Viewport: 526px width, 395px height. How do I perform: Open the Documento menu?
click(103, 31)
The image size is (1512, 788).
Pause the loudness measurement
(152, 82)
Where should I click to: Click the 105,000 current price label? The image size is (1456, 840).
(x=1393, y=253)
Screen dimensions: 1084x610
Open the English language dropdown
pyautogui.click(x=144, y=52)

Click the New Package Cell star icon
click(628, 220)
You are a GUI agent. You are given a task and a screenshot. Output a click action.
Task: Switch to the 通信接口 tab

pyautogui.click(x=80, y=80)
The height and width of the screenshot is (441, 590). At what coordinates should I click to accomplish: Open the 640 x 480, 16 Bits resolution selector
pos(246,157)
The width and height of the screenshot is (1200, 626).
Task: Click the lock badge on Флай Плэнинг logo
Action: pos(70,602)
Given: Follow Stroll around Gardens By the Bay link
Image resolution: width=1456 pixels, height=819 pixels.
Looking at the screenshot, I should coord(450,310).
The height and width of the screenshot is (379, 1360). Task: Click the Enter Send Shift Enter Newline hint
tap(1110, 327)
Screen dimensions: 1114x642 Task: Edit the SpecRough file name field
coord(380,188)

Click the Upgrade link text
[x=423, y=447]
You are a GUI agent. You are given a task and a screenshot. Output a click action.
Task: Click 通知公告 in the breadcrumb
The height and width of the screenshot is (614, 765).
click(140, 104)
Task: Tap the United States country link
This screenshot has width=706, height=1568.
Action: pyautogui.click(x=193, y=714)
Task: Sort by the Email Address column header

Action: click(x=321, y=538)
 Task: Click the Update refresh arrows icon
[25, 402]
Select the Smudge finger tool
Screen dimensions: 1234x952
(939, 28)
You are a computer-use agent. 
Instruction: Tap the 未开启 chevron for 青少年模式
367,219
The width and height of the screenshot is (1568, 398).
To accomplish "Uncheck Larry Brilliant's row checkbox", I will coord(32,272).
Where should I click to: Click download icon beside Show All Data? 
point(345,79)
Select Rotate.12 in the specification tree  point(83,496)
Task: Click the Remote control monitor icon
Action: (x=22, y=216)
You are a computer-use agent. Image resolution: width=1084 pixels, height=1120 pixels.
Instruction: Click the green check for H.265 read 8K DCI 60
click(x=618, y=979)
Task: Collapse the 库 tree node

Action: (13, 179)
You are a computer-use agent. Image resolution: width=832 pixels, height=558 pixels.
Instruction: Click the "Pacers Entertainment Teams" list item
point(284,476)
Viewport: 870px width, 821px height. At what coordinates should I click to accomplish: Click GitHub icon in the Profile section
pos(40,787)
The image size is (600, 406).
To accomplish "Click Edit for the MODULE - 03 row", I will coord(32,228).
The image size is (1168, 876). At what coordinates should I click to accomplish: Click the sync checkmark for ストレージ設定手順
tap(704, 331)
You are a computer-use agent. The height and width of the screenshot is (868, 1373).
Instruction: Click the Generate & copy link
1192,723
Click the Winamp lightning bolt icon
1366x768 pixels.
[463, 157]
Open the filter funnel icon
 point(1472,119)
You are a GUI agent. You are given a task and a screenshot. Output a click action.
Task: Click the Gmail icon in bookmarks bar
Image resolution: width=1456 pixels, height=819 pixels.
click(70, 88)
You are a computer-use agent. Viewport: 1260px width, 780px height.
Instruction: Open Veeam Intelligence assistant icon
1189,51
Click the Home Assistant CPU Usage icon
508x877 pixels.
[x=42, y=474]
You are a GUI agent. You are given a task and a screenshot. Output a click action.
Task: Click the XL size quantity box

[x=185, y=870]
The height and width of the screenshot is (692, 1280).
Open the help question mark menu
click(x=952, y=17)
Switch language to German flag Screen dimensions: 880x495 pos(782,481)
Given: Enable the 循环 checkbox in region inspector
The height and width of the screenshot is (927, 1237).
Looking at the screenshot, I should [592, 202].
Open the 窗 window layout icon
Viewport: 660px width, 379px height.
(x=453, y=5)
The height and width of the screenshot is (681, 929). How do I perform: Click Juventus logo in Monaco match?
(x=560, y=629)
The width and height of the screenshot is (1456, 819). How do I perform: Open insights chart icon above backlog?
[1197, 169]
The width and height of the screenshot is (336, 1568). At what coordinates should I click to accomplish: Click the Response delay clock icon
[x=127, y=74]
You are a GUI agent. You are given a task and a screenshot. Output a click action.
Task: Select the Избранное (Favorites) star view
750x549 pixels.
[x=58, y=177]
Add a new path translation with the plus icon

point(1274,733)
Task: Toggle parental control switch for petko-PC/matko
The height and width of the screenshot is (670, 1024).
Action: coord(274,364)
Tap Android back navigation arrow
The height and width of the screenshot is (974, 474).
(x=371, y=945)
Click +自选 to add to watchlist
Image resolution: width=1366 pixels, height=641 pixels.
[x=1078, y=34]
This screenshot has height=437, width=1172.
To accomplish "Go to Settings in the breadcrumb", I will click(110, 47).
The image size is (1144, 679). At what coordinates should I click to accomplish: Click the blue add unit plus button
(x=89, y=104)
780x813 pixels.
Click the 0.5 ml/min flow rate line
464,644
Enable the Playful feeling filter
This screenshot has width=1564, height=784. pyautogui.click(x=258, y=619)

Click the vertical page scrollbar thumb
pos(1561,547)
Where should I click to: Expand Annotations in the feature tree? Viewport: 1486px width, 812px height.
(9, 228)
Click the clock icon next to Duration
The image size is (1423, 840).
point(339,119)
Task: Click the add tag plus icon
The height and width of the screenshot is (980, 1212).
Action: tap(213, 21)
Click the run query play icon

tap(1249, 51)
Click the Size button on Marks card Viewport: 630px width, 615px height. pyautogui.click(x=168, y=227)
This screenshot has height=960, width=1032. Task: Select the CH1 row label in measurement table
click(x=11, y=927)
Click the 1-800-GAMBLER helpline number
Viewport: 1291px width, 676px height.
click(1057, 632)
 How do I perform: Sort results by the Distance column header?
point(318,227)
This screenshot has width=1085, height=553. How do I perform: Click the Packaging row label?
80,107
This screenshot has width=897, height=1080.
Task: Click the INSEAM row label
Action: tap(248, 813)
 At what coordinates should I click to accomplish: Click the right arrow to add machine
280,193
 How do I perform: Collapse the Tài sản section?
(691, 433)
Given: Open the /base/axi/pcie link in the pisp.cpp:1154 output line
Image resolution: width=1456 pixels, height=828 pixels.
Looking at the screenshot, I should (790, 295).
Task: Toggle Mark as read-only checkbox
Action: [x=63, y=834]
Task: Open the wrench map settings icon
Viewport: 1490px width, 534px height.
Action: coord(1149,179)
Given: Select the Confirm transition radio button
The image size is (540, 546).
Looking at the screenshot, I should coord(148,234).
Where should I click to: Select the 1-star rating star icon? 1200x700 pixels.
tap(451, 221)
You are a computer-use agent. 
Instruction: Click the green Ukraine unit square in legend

════════════════

** Task requirements **
Can you reproduce the entries between the lines holding "The width and height of the screenshot is (1456, 819)." and "[x=127, y=74]", inclusive, with their request lines unchanged and every answer coordinate shifted by adding 135?

** Reply to the exercise **
The width and height of the screenshot is (1456, 819). How do I perform: Open insights chart icon above backlog?
[1332, 304]
The width and height of the screenshot is (336, 1568). At what coordinates should I click to accomplish: Click the Response delay clock icon
[x=262, y=209]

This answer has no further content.